As sessões aconteciam em sua pequena casa. A mãe, a princípio, participava mas aos poucos, foi sendo alijada como de pouca fé. Com o tempo, as duas foram ficando, ficando, e ela comprando, comprando... coisas para a casa, roupas e livros para as moças e comida especial para os Mestres que se tornavam cada vez mais presentes e exigentes. Em troca, “baixavam” no corpo das duas dando a ela toda a atenção desejada. Fazia confidências e recebia conselhos.

Um dia, sob a orientação dos “Mestres”, resolveu internar a mãe num asilo.
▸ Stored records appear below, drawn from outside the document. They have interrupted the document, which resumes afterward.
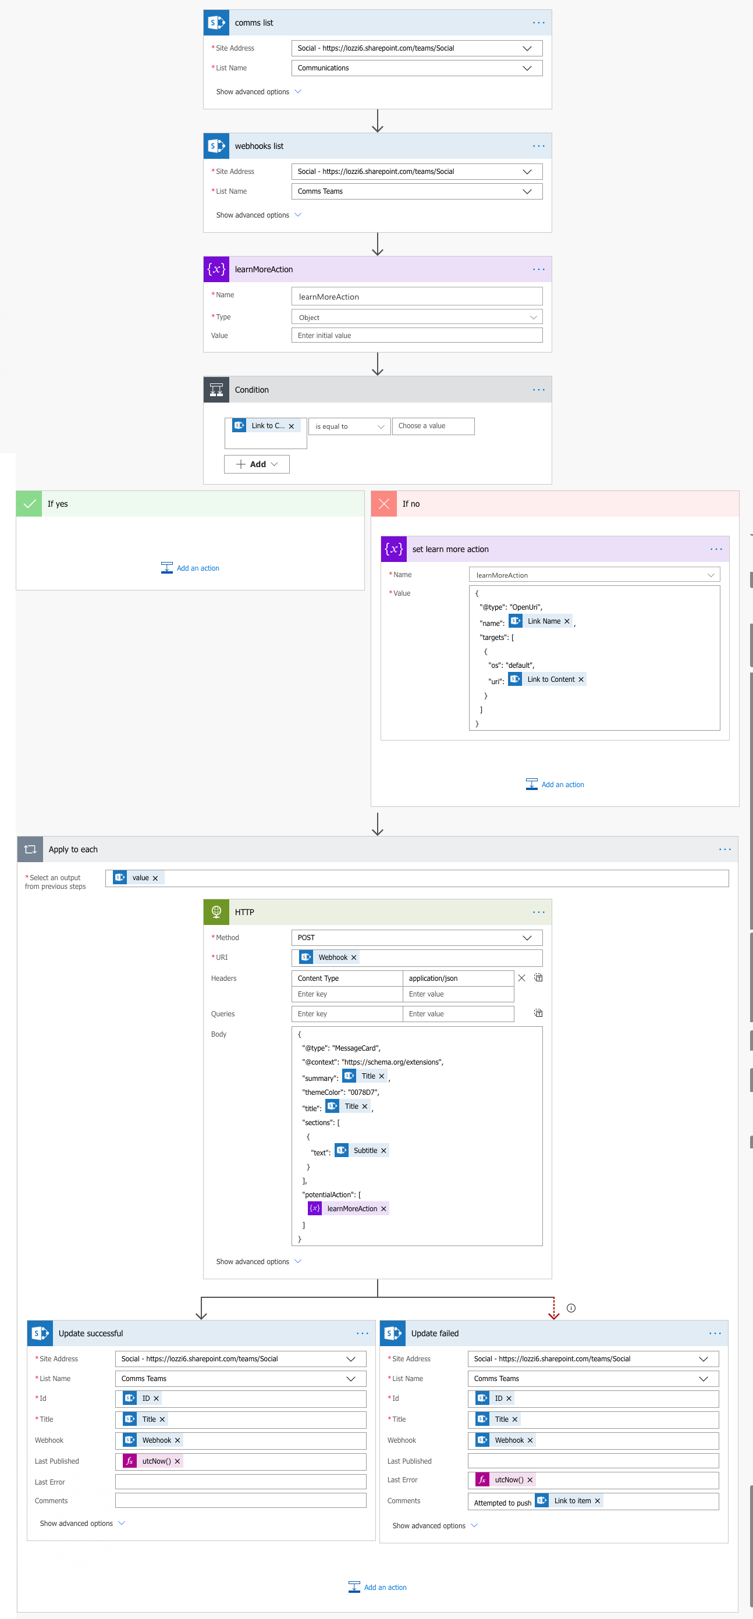
Task: Click the Condition action icon
Action: (216, 390)
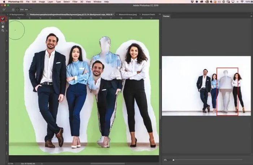The height and width of the screenshot is (165, 253).
Task: Select the Preview panel tab
Action: click(x=166, y=16)
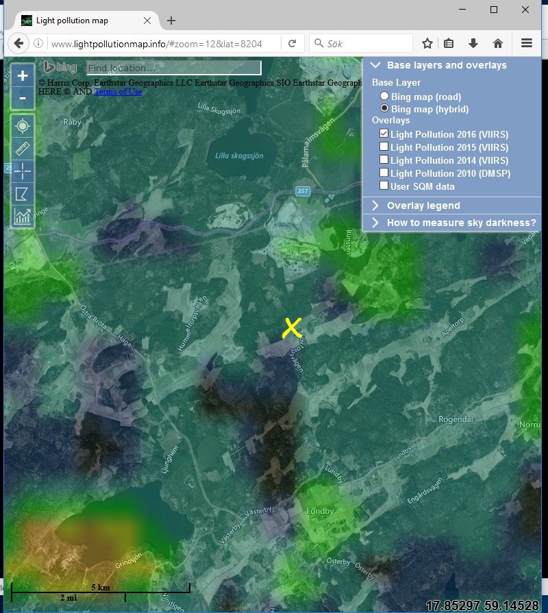
Task: Collapse Base layers and overlays panel
Action: point(375,66)
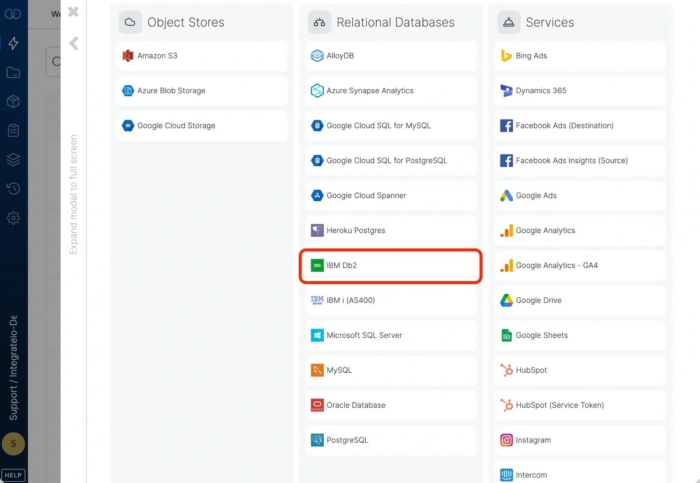This screenshot has height=483, width=700.
Task: Select the lightning bolt jobs icon in sidebar
Action: click(x=13, y=43)
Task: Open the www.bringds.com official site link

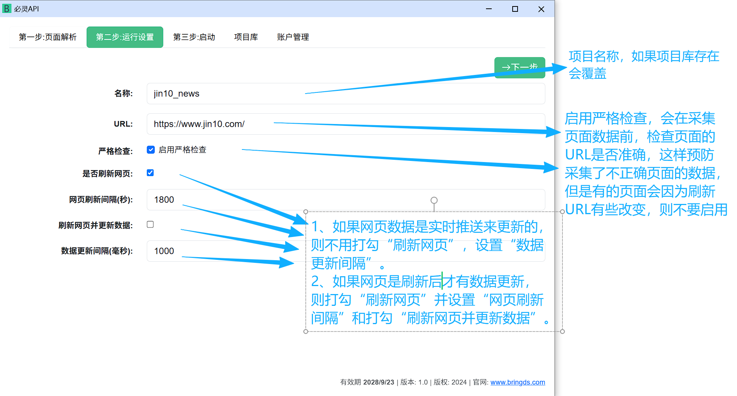Action: [518, 382]
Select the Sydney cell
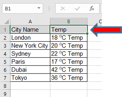The image size is (122, 97). pyautogui.click(x=30, y=54)
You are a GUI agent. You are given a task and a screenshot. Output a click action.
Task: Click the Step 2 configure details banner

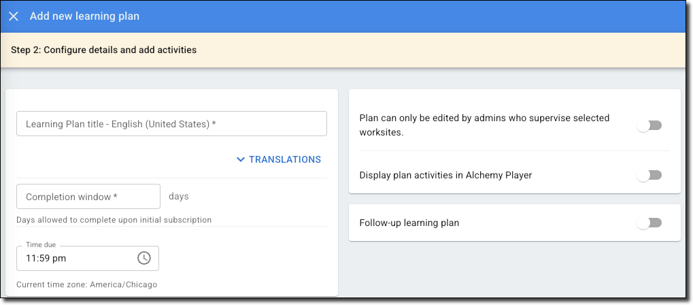(103, 50)
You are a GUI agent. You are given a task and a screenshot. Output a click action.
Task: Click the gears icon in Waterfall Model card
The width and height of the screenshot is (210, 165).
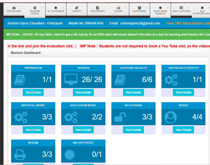(21, 117)
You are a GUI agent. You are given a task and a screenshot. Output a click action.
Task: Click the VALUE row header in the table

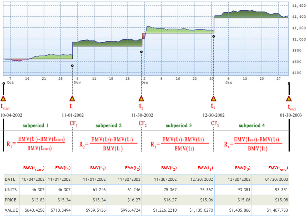pyautogui.click(x=11, y=210)
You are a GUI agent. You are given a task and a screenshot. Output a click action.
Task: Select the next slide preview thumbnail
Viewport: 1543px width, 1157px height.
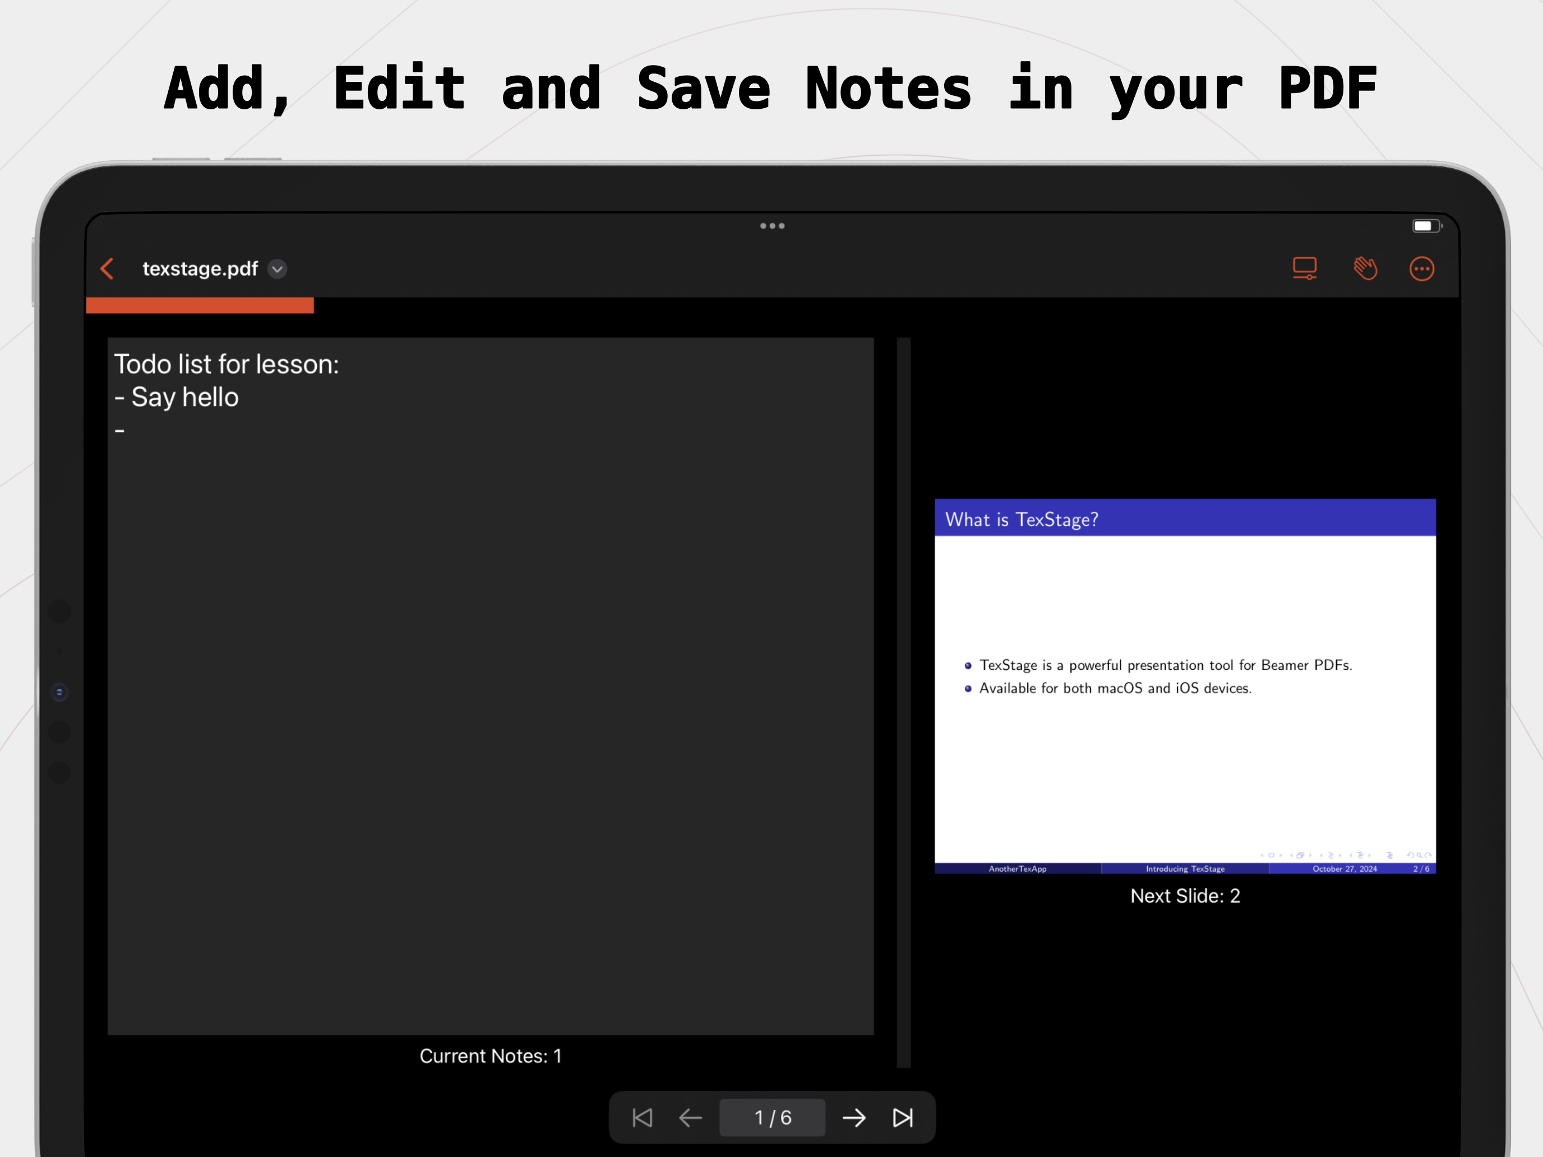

Estava velha e doente, implicava com as moças. e reclamava quando sua parte da pensão tinha que cobrir os gastos, adicionais, com os “Espíritos”.

Na primeira noite sem a mãe, os Mestres baixaram enquanto ela dormia e cobriram de prazer seu sexo adormecido.

Hoje, ela vive com “Eles”. Nada compra, passou sua conta bancária para “as moças” e nunca mais engordou pois come praticamente, de conta-gotas.


©Copyright ANGELA SCHNOOR

2 Comments:

Blogger 125_azul said...

Ora todo mundo se arrumou e cada um é feliz à sua maneira, menos, garantidamente a mãe. Vidinha de bosta a da mamãe, desde que nasceu. Conto de fadas mesmo, madrasta,perdas, quase feliz para sempre e prisioneira no asilo/torre no fim. Adorei, mas é redundância, né?

11:19 AM

 
Anonymous Anônimo said...

Acho que não entendi o que disse. A mãe, de fato, está viva até hoje, embora já esteja senil e, portanto, isolada.
Nós sempre nos gostamos muito e sinto muito por tudo que passou e passa.
Embora esta história tenha algo de ficção tem também muita realidade.
Neste caso me sinto como uma das prejudicadas por tantos "espíritos"!